A group of researchers says it has found that people in Japan in the 18th to mid-19th century had periodontitis, a gum disease induced by bacterial infections that leads to bone loss around the teeth.

The group, which includes researchers at Tokyo Medical and Dental University, published the results of its study in a Swiss journal on molecular biology.

The researchers analyzed bone samples excavated from a site in Tokyo's Fukagawa area from the 18th to mid-19th century, which corresponds to the latter half of Japan's Edo period.

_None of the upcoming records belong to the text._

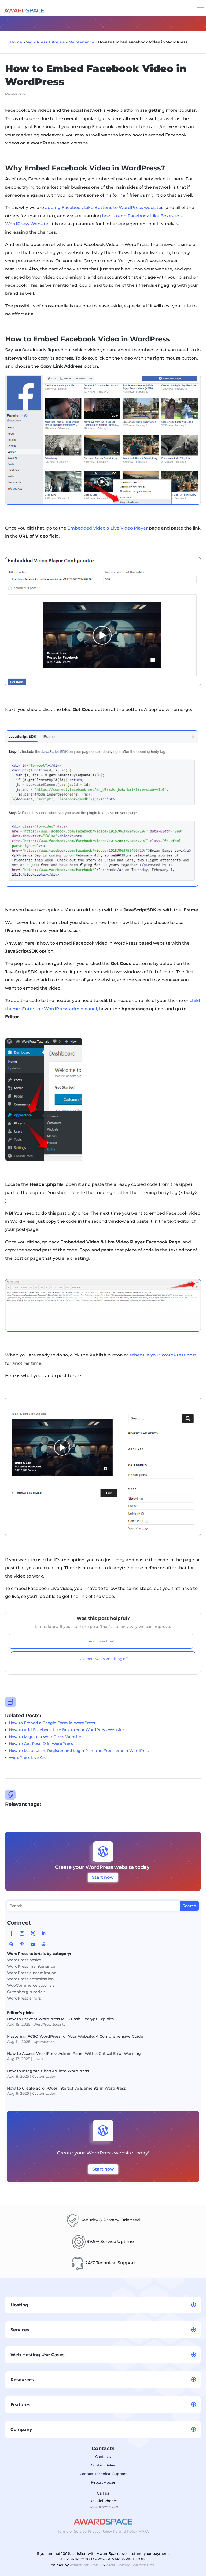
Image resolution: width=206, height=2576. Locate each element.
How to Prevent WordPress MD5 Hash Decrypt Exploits (60, 2018)
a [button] (200, 7)
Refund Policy (125, 2531)
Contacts (103, 2456)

It says partial bone loss was confirmed in five of 12 samples, showing they were affected by periodontitis.

The group also conducted genomic analysis of dental calculus. It says 24 types of bacteria were detected in the samples from the Edo period, and 17 species were common to samples from modern times. But none of the periodontitis bacteria in modern humans were detected in the Edo samples.

The group says the results suggest differences in the bacterial composition of the oral cavity, and the possibility that different pathogens were responsible for periodontitis in the Edo period.

Assistant Professor Shiba Takahiko of Tokyo Medical and Dental University says he hopes to closely study how the bacteria changed over time, and find pathogens that can be a target of fundamental treatment, so that a new remedy can be found.

He says he plans to further study the dental calculus of samples from earlier eras.